Nachdem Jung zuvor die zum Teil unseriösen Geschäfts- und Finanzierungsmodelle der New Economy kritisiert hatte, musste Lamprecht einräumen, dass auch Siemens die branchenübliche "Vendor-Finanzierung" mitmache, in deren Rahmen TK-Ausrüster den Netzbetreibern Beträge vorstrecken und UMTS-Projekte sponsern. "Wir haben uns in verschiedenen Fällen engagiert", so Lamprecht, allerdings seien die Zuwendungen auf ein "vernünftiges Maß" begrenzt geblieben. Im übrigen Spiele die Finanzierung "in diesen Tagen nicht die Hauptrolle", vielmehr gehe es um zeitgerechte Installationen und Applikationen.

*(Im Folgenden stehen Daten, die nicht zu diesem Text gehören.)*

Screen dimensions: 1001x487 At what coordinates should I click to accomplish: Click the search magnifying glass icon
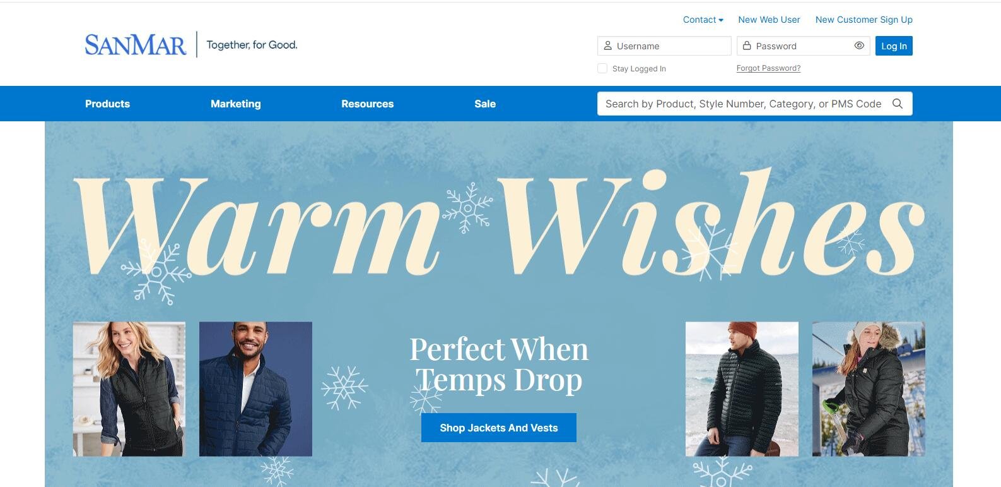coord(897,104)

Siemens wolle bei den Anwendungen nicht mit den Content-Providern und Netzbetreibern konkurrieren. Das Unternehmen beabsichtige, Basisapplikationen zu offerieren, mit deren Hilfe Anwendungen entwickelt werden könnten. Insbesondere setze Siemens hier auf ortsabhängige Dienste und biete Software für den elektronischen Zahlungsverkehr. In der Unternehmenssparte Siemens Business Services (SBS) kalkuliert der Konzern außerdem mit starker Nachfrage in den Segmenten Mobile Office, Reiseverkehr, Brokerage und Entertainment.

Die unvermeidliche Journalistenfrage nach der Killerapplikation für UMTS parierte Roland Koch, Bereichsvorstand der IC-Networking-Sparte. Was die Menschen am Ende mit der UMTS-Infrastruktur anstellen werden, ist seiner Meinung nach noch nicht abzusehen. Deshalb am Sinn der Investitionen in eine breitbandige Mobilfunk-Infrastruktur zu zweifeln, sei aber zu kurz gegriffen. Dass sich Peer-to-Peer-Dienste wie die Musiktauschbörse Napster in einem solch rasanten Tempo weltweit durchsetzen konnten, habe schließlich auch kein Internet-Visionär vorhergesagt. Dasselbe gelte für die Instant-Messaging-Dienste von Microsoft und AOL, die aus dem Nichts kamen und nun Selbstläufer sind.